The Court of Appeals of Washington, Division Two
Apr 28, 2009
149 Wn. App. 1065 (Wash. Ct. App. 2009)

Opinion

No. 36938-9-II.

April 28, 2009.

Appeal from a judgment of the Superior Court for Thurston County, No. 06-1-02160-0, Chris Wickham, J., entered November 5, 2007.


Affirmed in part, reversed in part, and remanded by unpublished opinion per Houghton, J., concurred in by Penoyar, A.C.J., and Quinn-Brintnall, J.


Daylon Rhoden appeals his conviction and sentence on multiple counts of child rape and molestation of his stepdaughters, arguing insufficiency of the evidence, unconstitutional vagueness of a community custody provision, and the inappropriateness of other community custody conditions. Pro se, he raises additional arguments based on ineffective assistance of counsel. We affirm the convictions, but remand for resentencing.

FACTS

We derive the facts from the trial evidence.

In 2000, Rhoden met Jeanette Larson in an online card game. During their online conversations, Rhoden learned that Larson had two daughters. In October 2000, Rhoden moved in with Larson and her daughters, JMB and GRB. Rhoden and Larson married in December 2001 but separated in May or early June 2003. In 2006, JMB and GRB reported that Rhoden had sexually abused them.

JMB was born February 27, 1988; GRB was born April 9, 1992.

GRB testified that Rhoden sexually abused her when she was between 9 and 11 years old. She remembered him coming up to her in the kitchen, putting his hand in her pants, and moving his hand. She also reported that he touched her "vaginal area" more than 20 times. I Report of Proceedings (RP) at 169.

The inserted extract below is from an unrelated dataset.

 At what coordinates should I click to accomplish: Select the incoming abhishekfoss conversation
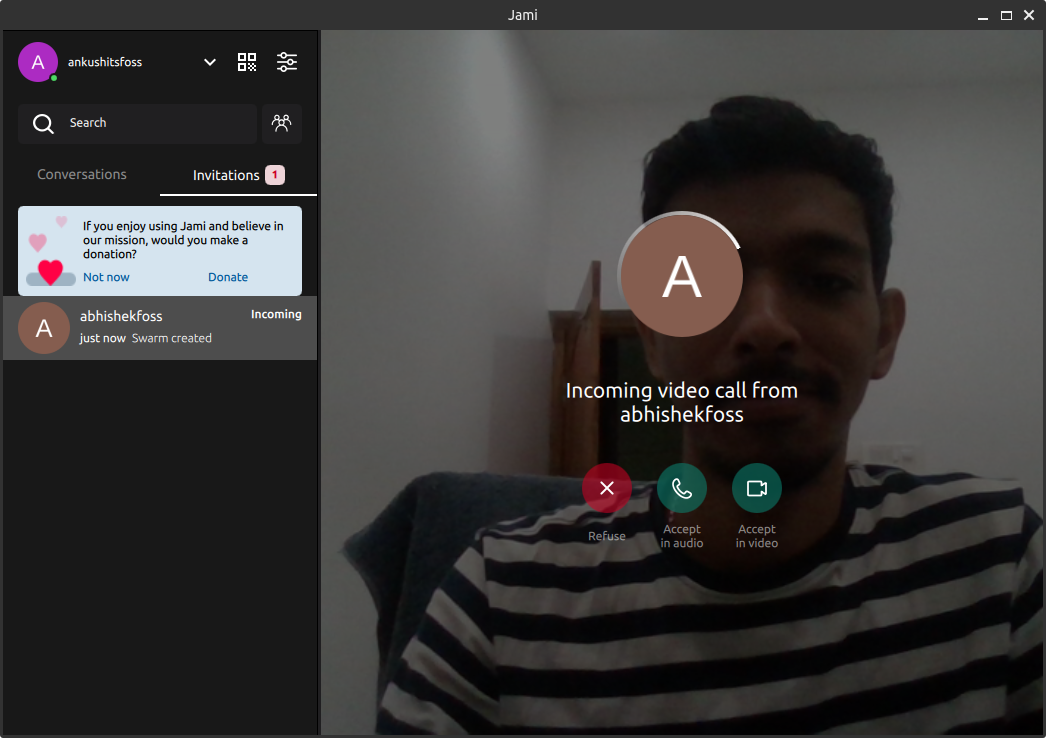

JMB testified that the first incident occurred when she was 13. Rhoden played card games online while, at the same time, he masturbated and digitally penetrated her. JMB also reported that he performed oral sex on her "two or three times, I guess" when she was 13 years old. I RP at 57. In addition, she testified to at least three other incidents where he touched her private parts when she was 14 years old.

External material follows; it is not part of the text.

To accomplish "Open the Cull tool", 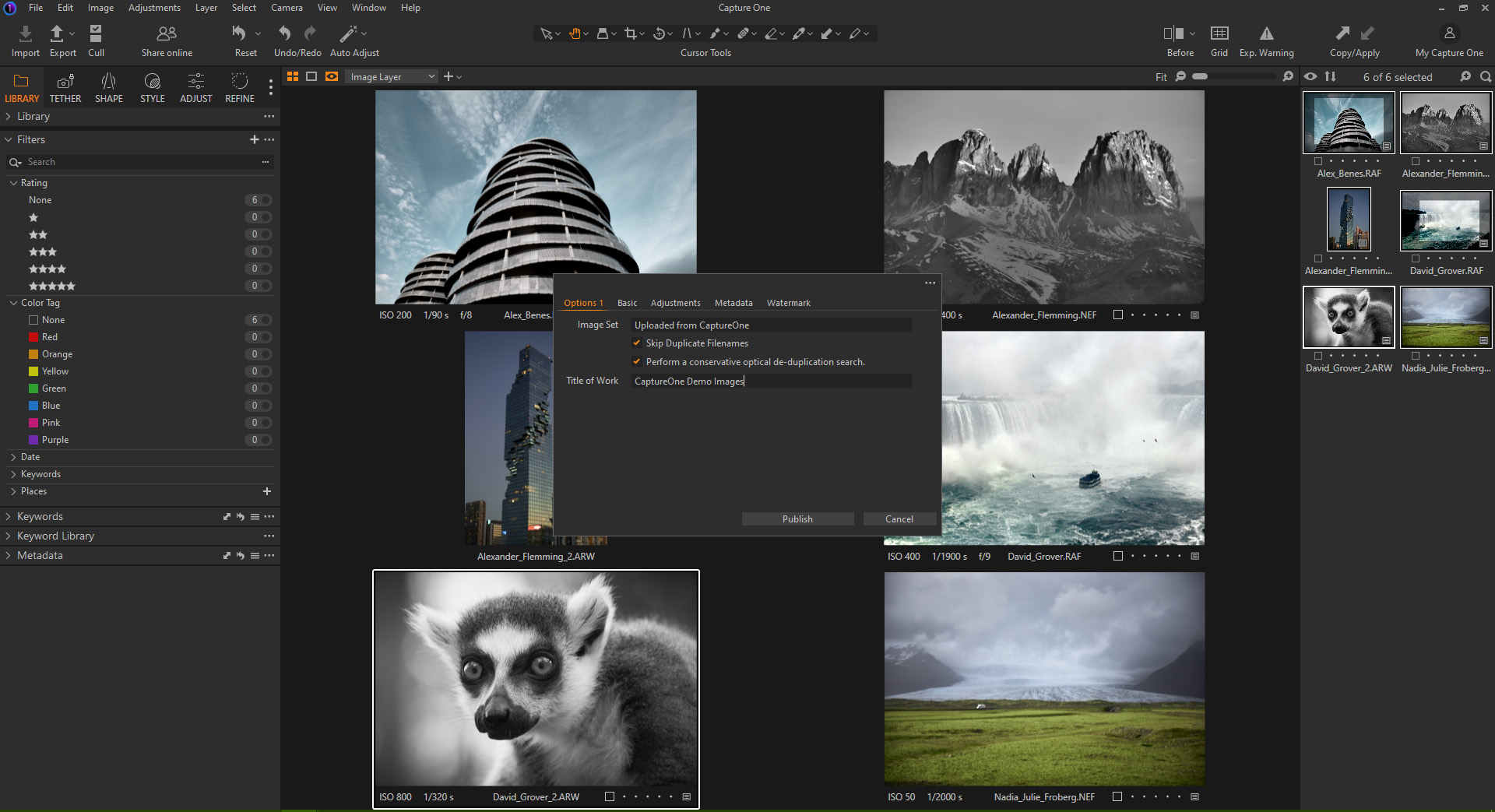I will (96, 34).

The State charged Rhoden with one count of first degree child rape (count I) and three counts of first degree child molestation (counts II, III, IV) of GRB. The State also charged him with two counts of second degree child rape (counts V, VI), two counts of second degree child molestation (counts VII, VIII), two counts of first degree incest (counts IX, X), and two counts of second degree incest (counts XI, XII) of JMB.

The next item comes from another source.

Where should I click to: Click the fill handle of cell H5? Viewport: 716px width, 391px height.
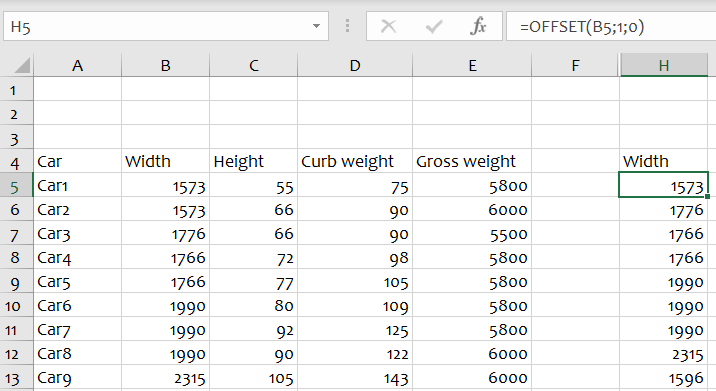tap(707, 196)
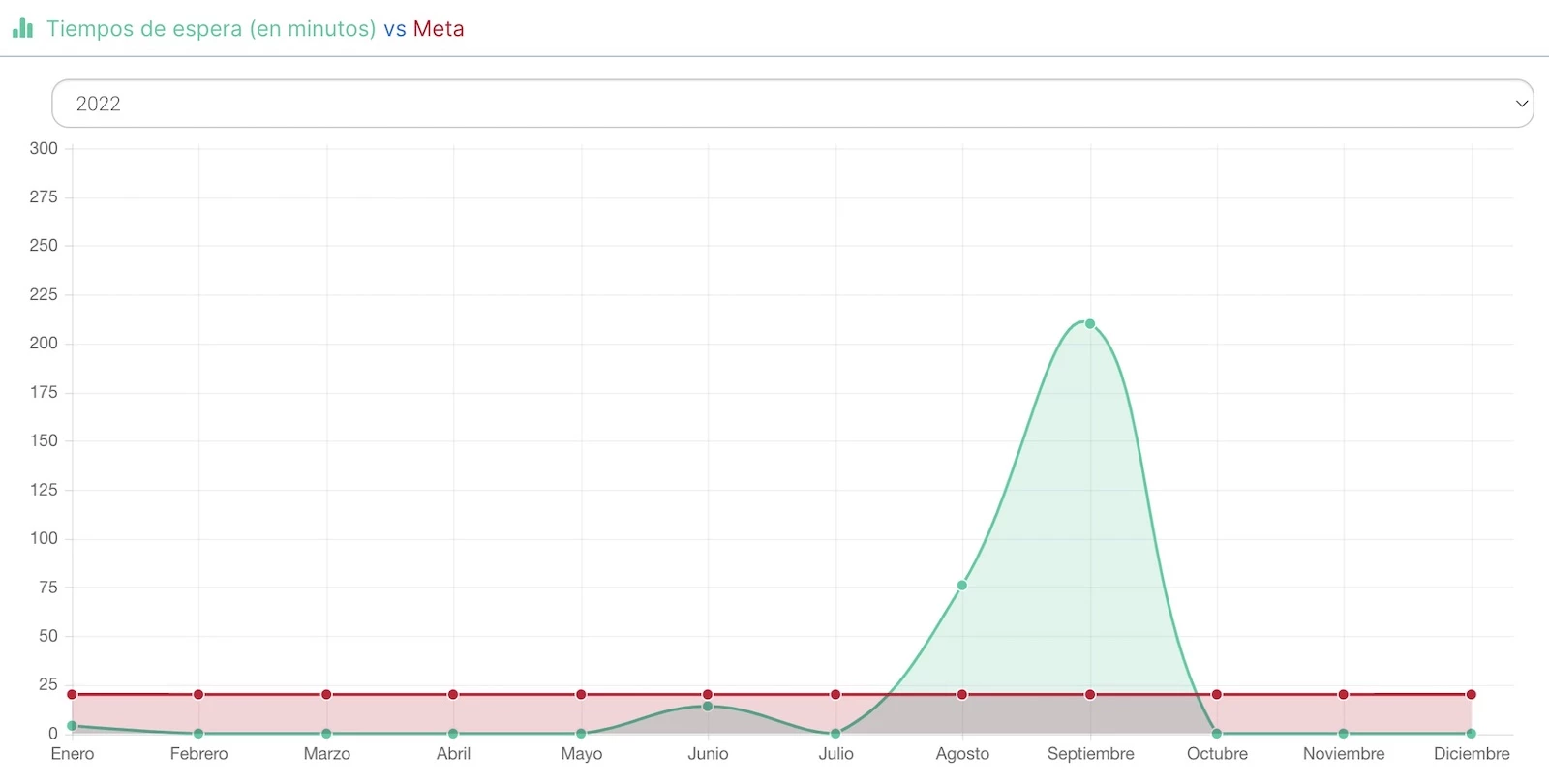Click the red Meta point for Mayo
Screen dimensions: 1549x784
point(581,695)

The jury convicted Rhoden on all counts. He appeals.

Rhoden does not assign error on his convictions of second degree child rape of JMB (counts V, VI), the four counts of incest (counts IX — XII), the first degree rape of GRB (count I), or two convictions for second degree child molestation of GRB (counts III, IV).

ANALYSIS Sufficiency of the Evidence

Rhoden first contends that insufficient evidence supported his conviction of count II, first degree child molestation of GRB. He argues that the State failed to provide sufficient evidence that he touched GRB in a sexual way or that he did so for sexual gratification during the kitchen incident.

We review a sufficiency of the evidence claim by asking whether the evidence taken in the light most favorable to the State supports a rational fact finder's determination of guilt beyond a reasonable doubt. State v. Salinas, 119 Wn.2d 192, 201, 829 P.2d 1068 (1992). We defer to the fact finder "on issues of conflicting testimony, credibility of witnesses, and the persuasiveness of the evidence." State v. Thomas, 150 Wn.2d 821, 874-75, 83 P.3d 970.

RCW 9A.44.083(1) provides: "A person is guilty of child molestation in the first degree when the person has . . . sexual contact with another who is less than twelve years old and not married to the perpetrator and the perpetrator is at least thirty-six months older than the victim." Direct contact with the genitals, breasts, and buttocks constitutes sexual contact and may be resolved as a matter of law. In re Welfare of Adams, 24 Wn. App. 517, 519-20, 601 P.2d 995 (1979). The fact finder decides whether contact with other areas, such as erogenous zones, constitutes sexual contact. Adams, 24 Wn. App. at 520-21.

GRB testified that Rhoden walked up behind her in the kitchen and put his hand in her pants. She remembered him moving his hand. From this testimony, a reasonable jury could decide that he either directly touched her genitals or touched her near her genitals. In addition, the jury heard evidence that he touched GRB's "vaginal area" more than 20 times. RP at 169. These acts comprise sexual contact. His argument as to count II, first degree child molestation, fails.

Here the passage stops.